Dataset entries
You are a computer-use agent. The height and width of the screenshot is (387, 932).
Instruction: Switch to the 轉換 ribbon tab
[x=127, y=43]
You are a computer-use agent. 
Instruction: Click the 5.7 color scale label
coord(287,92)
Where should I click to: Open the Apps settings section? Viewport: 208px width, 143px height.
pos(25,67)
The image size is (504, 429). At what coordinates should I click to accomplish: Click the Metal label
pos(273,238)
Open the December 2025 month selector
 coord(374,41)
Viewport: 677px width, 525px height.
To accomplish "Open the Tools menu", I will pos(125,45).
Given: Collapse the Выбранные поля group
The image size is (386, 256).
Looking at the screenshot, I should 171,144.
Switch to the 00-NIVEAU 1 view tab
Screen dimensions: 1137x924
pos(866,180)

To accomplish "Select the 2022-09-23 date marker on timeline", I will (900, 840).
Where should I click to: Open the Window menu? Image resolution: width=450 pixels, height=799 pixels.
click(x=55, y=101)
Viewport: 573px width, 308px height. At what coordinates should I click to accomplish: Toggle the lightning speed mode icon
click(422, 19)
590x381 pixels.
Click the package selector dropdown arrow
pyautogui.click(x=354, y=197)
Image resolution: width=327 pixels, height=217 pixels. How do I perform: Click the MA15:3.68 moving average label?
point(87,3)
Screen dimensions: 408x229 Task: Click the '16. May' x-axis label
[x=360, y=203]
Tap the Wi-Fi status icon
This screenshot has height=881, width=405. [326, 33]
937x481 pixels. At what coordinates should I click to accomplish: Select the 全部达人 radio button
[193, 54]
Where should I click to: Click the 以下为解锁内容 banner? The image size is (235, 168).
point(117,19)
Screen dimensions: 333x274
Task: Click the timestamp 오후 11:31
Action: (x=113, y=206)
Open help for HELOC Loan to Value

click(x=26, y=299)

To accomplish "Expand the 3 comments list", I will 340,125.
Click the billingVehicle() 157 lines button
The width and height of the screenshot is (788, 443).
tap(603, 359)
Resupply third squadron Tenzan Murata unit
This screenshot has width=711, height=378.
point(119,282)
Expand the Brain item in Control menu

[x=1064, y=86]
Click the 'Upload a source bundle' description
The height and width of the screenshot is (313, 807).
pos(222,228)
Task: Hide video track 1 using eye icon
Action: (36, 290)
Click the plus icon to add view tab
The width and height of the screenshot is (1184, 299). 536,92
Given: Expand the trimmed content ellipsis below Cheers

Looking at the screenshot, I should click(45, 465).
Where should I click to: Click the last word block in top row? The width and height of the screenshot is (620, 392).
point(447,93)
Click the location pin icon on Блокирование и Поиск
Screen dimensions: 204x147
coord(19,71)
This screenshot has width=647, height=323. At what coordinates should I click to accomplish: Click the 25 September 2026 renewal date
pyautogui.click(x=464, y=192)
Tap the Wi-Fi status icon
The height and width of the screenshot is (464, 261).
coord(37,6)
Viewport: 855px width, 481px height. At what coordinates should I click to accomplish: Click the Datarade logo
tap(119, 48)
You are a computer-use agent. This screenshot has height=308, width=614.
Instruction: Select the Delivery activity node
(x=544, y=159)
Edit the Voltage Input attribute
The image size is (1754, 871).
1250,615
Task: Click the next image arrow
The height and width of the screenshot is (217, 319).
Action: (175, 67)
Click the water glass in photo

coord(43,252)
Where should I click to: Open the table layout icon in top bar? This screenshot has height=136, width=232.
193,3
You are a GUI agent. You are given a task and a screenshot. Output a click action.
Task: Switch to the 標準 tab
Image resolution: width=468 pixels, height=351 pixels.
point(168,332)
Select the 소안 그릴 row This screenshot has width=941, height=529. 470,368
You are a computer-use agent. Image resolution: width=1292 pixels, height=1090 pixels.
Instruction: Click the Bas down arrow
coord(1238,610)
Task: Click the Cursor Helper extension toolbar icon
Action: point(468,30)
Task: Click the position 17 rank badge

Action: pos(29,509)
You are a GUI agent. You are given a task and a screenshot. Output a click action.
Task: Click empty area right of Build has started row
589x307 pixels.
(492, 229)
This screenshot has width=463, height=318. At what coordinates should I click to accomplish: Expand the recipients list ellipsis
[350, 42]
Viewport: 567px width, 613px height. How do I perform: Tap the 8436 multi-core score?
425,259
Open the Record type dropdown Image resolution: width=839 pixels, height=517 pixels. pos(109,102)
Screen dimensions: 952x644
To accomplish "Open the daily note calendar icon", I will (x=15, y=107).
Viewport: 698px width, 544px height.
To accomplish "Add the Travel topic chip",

§ **EXERCISE INSTRUCTIONS**: Find the word "computer" in the records, and report each line that has it.

§ **EXPECTED OUTPUT**:
You are a computer-use agent. The height and width of the screenshot is (387, 932).
You are a computer-use agent. 
You are a computer-use agent. This screenshot has height=308, width=614.
You are a computer-use agent. Image resolution: width=1292 pixels, height=1090 pixels.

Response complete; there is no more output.